Read the full story and see more photos on Adriana’s website.

This is my first update from Peru and so far it has lived up to everything people said it is. Chuck and I left Hawaii on October 4th and it took us over 35 hours to get from HNL to Lobitios, Peru. When we were in L.A.X we had a small world moment and ran into Felix Pevic who was on his way back to Hawaii from the Mauritius KSP event.

We arrived in Lima International Airport and did not have a solid plan, we were either going to Pacasmayo or Lobitos by bus or by plane. In Lima we were walking through the airport trying to figure out what to do and we bumped into Sylvio Mancusi who was there with his wife, and Sebastian Ribeiro.

They were heading up to Lobitos to kite and surf and invited Chuck and I to come along. It was decision time, do we save money and ride the 9 hr overnight bus to Pacasmayo or jump on one last plane? The plane ticket to Pacasmayo cost about $100 and about $170 to Lobitos. Taking the bus would have been much cheaper, but after the long flights from Hawaii, we did not want to wait to take the bus at night and then ride overnight to either place. We opted for the quick plane ride north to Lobitos and were able to sleep in a bed rather than a bus seat that night.

We arrived in Lobitos right before sunset and saw some amazing 5-6ft  lefts peeling down the point and knew we had made the right decision. Lobitos is a very small town with only a handful of places to stay and we ended up having to all share a single room with bunk beds and no hot water!! After 35 hrs of travel I was not going to get in bed without a shower and I had to brave the cold water and it was a miserable experience to say the least because the weather was also very cold.

Lobitos is a small town in Northern Peru and the town is based in and around numerous oil drilling rigs, both on land and offshore. From the shore you can see numerous offshore oil rigs and on land the small individual oil pumps are constantly swinging up and down.

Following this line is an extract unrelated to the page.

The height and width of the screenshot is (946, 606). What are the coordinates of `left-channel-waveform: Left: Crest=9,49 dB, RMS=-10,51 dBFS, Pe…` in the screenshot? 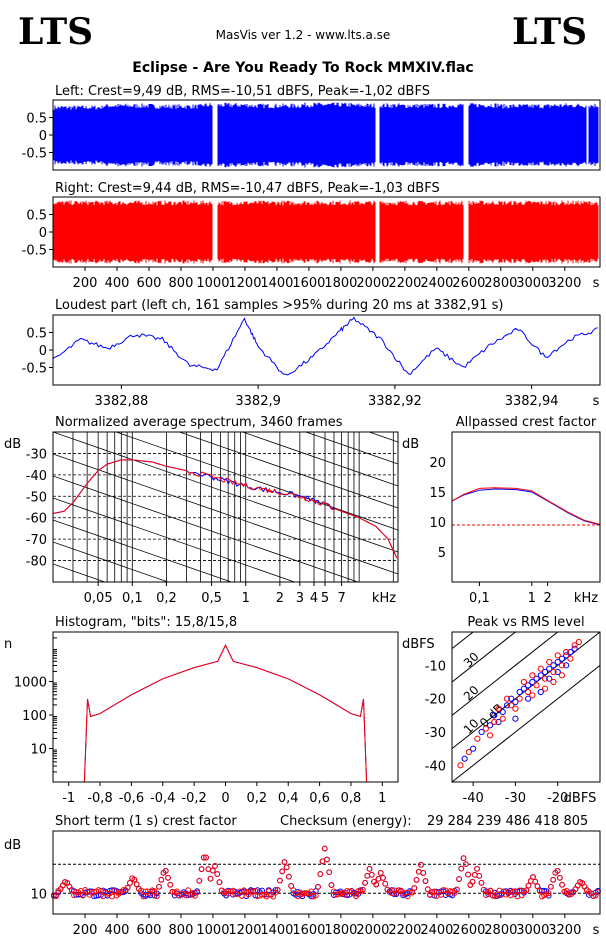 It's located at (312, 128).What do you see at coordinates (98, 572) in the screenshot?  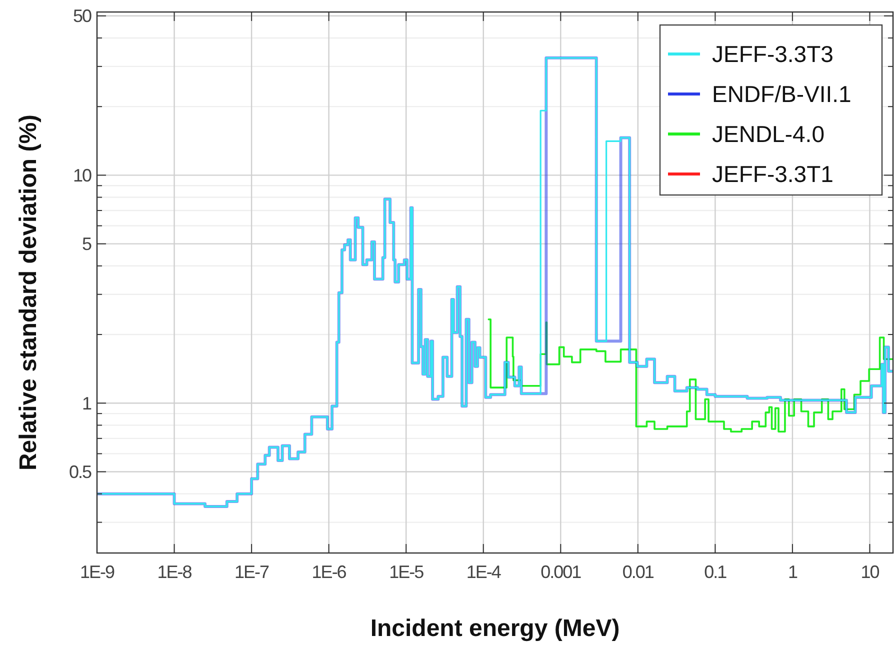 I see `x-tick-label: 1E-9` at bounding box center [98, 572].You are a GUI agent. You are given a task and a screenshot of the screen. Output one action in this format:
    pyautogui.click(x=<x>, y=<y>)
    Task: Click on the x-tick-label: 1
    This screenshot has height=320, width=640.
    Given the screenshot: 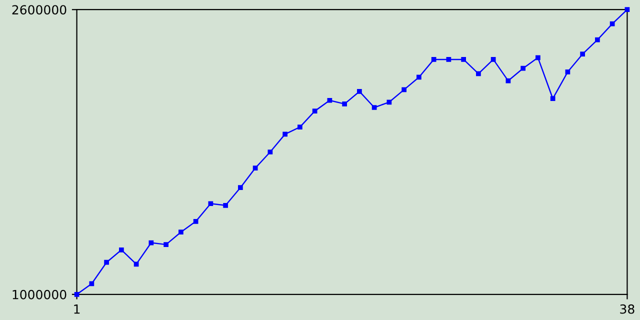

It is a dirty, dusty place with no vegetation and no rain for most of the year so everything is covered in dust the minute you arrive. It is unlike any place I have ever been and I would imagine Mars or the Moon to be very similar. There are not a lot of cars or trucks here and the main local mode of transportation is the Tuk Tuk, which is a converted motorcycle with an enclosed seating area on the back. Rides cost about $1.00 (2.50 soles) from one side of town to the other and if you are able to find the disco Tuk Tuk you will surly enjoy the ride.